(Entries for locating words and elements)

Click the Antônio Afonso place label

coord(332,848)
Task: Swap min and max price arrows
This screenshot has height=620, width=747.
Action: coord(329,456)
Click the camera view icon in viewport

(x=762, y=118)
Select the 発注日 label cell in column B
---
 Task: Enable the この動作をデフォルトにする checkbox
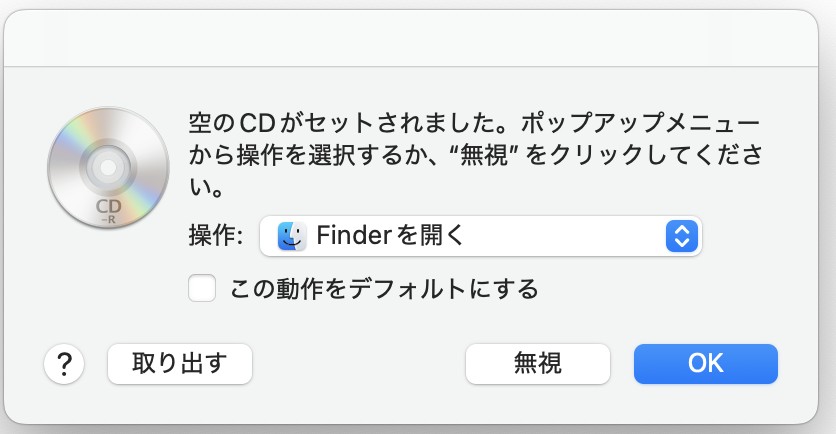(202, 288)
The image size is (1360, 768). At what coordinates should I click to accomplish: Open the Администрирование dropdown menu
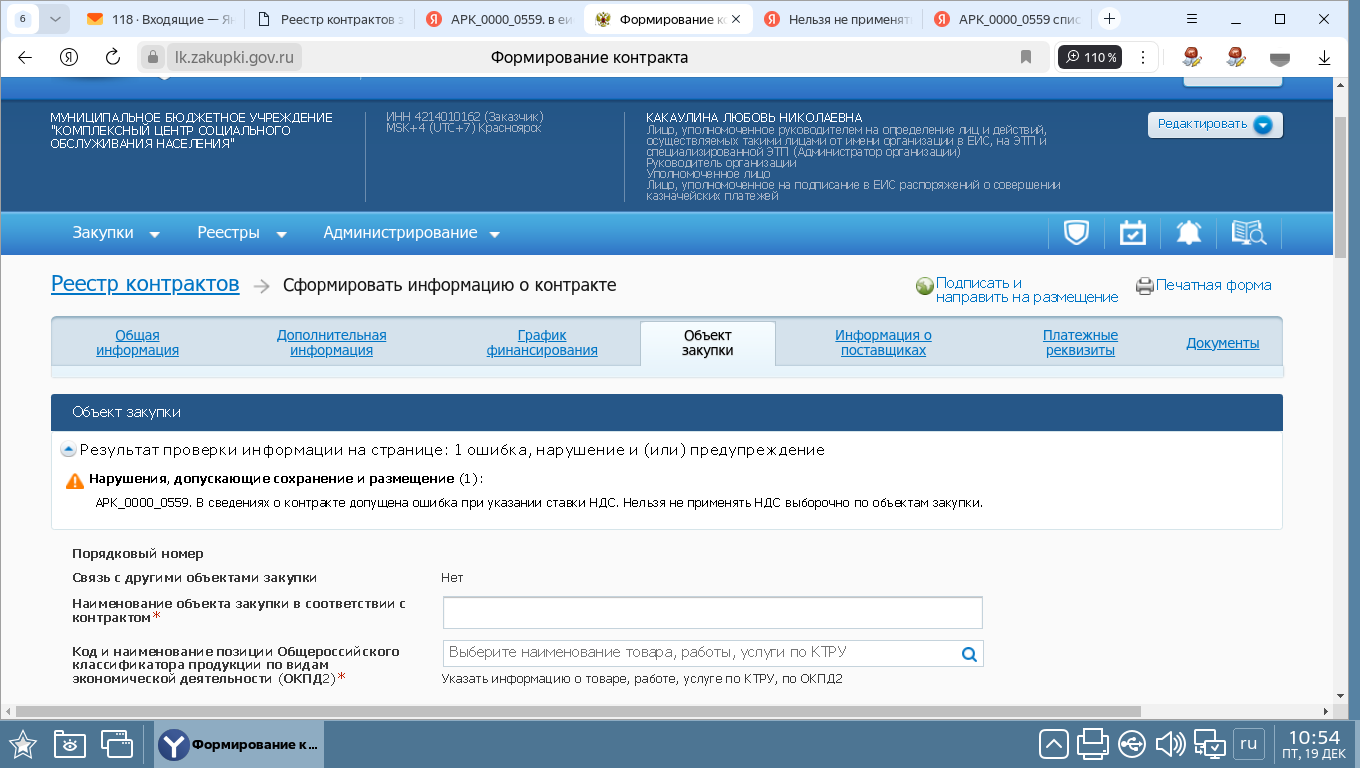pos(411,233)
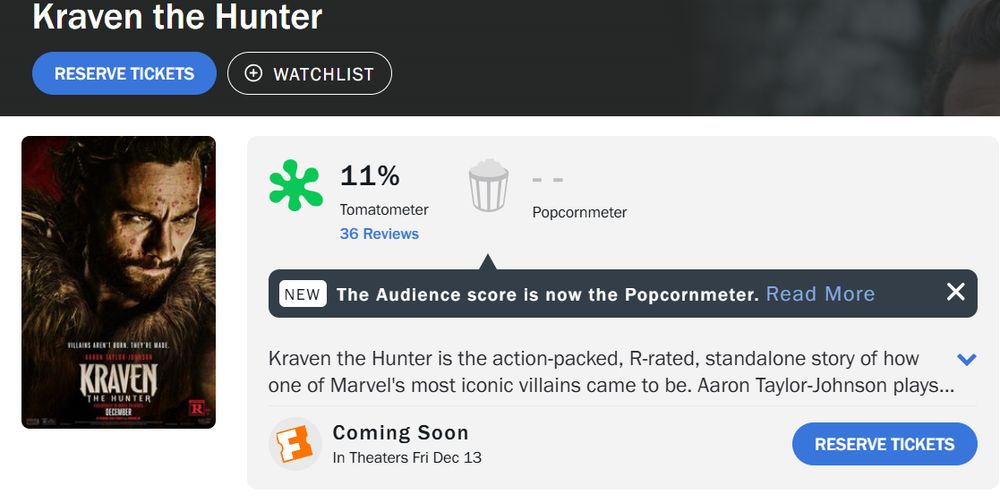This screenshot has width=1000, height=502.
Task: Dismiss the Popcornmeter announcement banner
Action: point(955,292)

*EXERCISE BRIEF*:
Copy out the records verbatim, starting at the line that contains "Click the Antônio Afonso place label" and ending at the line that contains "Select the 発注日 label cell in column B", with both of those lines included.

*REPLY TO THE EXERCISE*:
Click the Antônio Afonso place label

coord(332,848)
Task: Swap min and max price arrows
This screenshot has height=620, width=747.
Action: coord(329,456)
Click the camera view icon in viewport

(x=762, y=118)
Select the 発注日 label cell in column B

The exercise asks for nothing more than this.